# Help!



## Veek (Jul 2, 2006)

My family and I are going to pick up our '07 27RSDS on Friday. This will be our first TT, upgrading from a tent camper.

The mods I am having done so far are vent covers, dual 6 volt batteries, and a power tongue jack. I also have a Prodigy brake controller and 1200# Equal-I-zer hitch. My question is what other mods are most common that I will benefit from and eventually get anyway? I would prefer just to get them now rather than wait until later. I know some things are personal preference such as swapping the blinds out or a shower curtain modification but I am asking about mods that will make maintenance or our camping experience more enjoyable. I know that the list could be long but please feel free to suggest your favorite mods that you would definitely do again.

I appreciate your help and I look forward to meeting many of you at a future rally.


----------



## aplvlykat (Jan 25, 2004)

Turn buckles on the outside cook stove to keep it level. Kirk


----------



## HootBob (Apr 26, 2004)

Congrats on the 27rsds
You might consider the Quickie Flush vent the Microwave to the outside rather then inside
Then there's always a Add-A-Room
I'm sure other will think of other stuff you could have done

Don


----------



## mswalt (Sep 14, 2004)

One quick and easy one is the gutter extension. Keeps (most) rainwater from running down the side of your trailer, thus reducing black streaks. Easy on. Cheap.

Mark


----------



## wercertifyable (Jun 23, 2005)

I reccomend the deck plates (from a marine/boat/rv store) mod. Since I have done it, its no bother at all turning on and off LP tanks as well as switching from front to back tank.


----------



## shaela21 (Aug 16, 2005)

aplvlykat said:


> Turn buckles on the outside cook stove to keep it level. Kirk


I like that one, and may have to incorporate it for my OB. Thanks.


----------



## kjp1969 (Apr 25, 2004)

I really like the water accumulator tank- the noisy pump doesn't cycle as much.
Kevin P.


----------



## Thor (Apr 7, 2004)

If you can get the dealer to do it.

1 - Quickie Flush
2 - Power Jack
3 - Gutter Extensions
4 - Battery selector/disconnect switch
5 - Maxx Air Vents

The list can on and on.

Good Luck

Thor


----------



## H2oSprayer (Aug 5, 2006)

wercertifyable said:


> I reccomend the deck plates (from a marine/boat/rv store) mod. Since I have done it, its no bother at all turning on and off LP tanks as well as switching from front to back tank.


What are deck plates? I hate the fact that you have to remove the darn cover to furn on/off the LP tanks.


----------



## BenandTina (Jul 13, 2005)

I definately agree with the battery cutoff switch. Keeps your battery from discharging during long periods of storage.


----------



## nonny (Aug 14, 2005)

SOURCE MATERIAL:
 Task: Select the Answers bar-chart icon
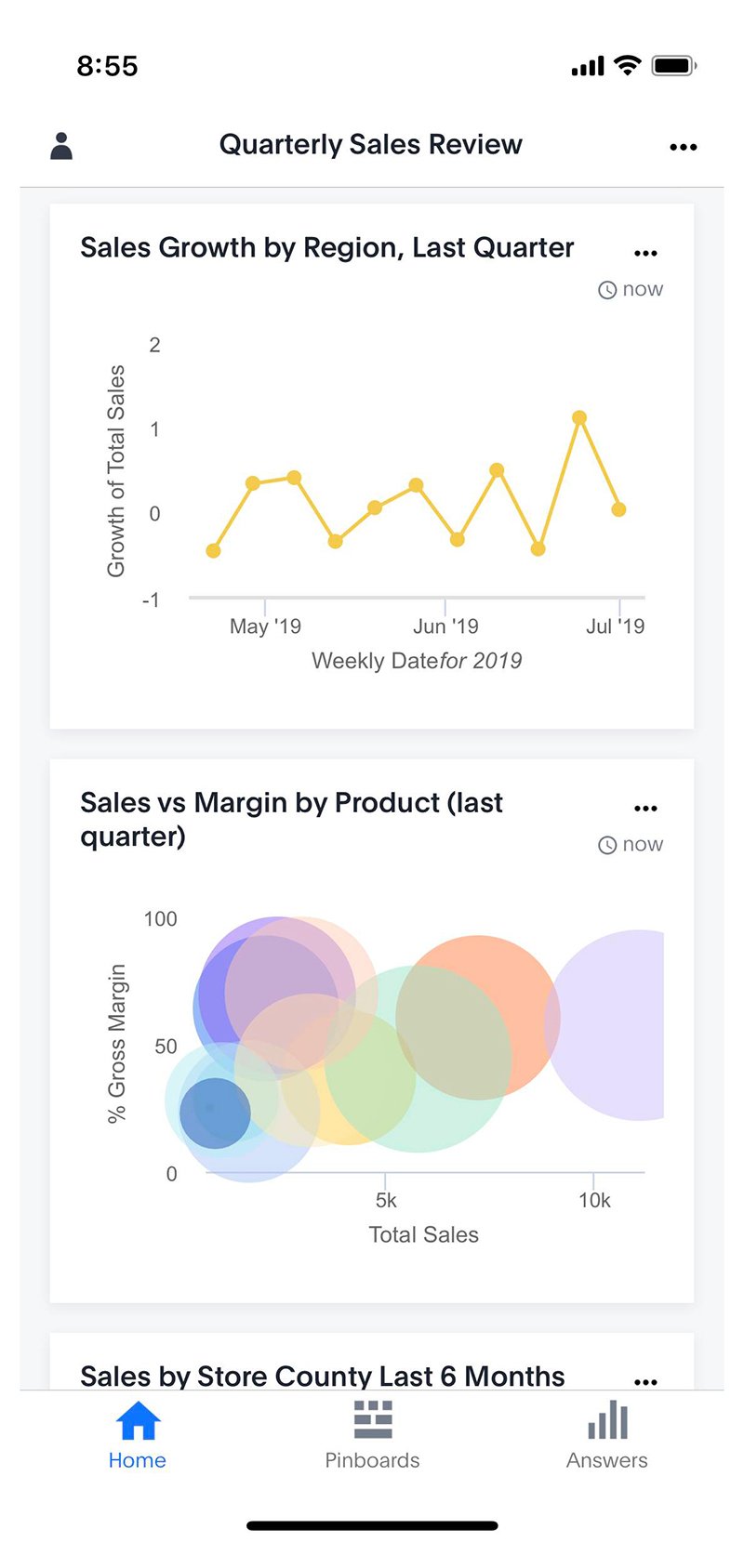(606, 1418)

PROMPT: In the forum thread about trailer modifications, list every item in the numbered list posted by Thor. The material plays no part in this exercise.

ANSWER TO THIS TASK:
Quickie Flush
Power Jack
Gutter Extensions
Battery selector/disconnect switch
Maxx Air Vents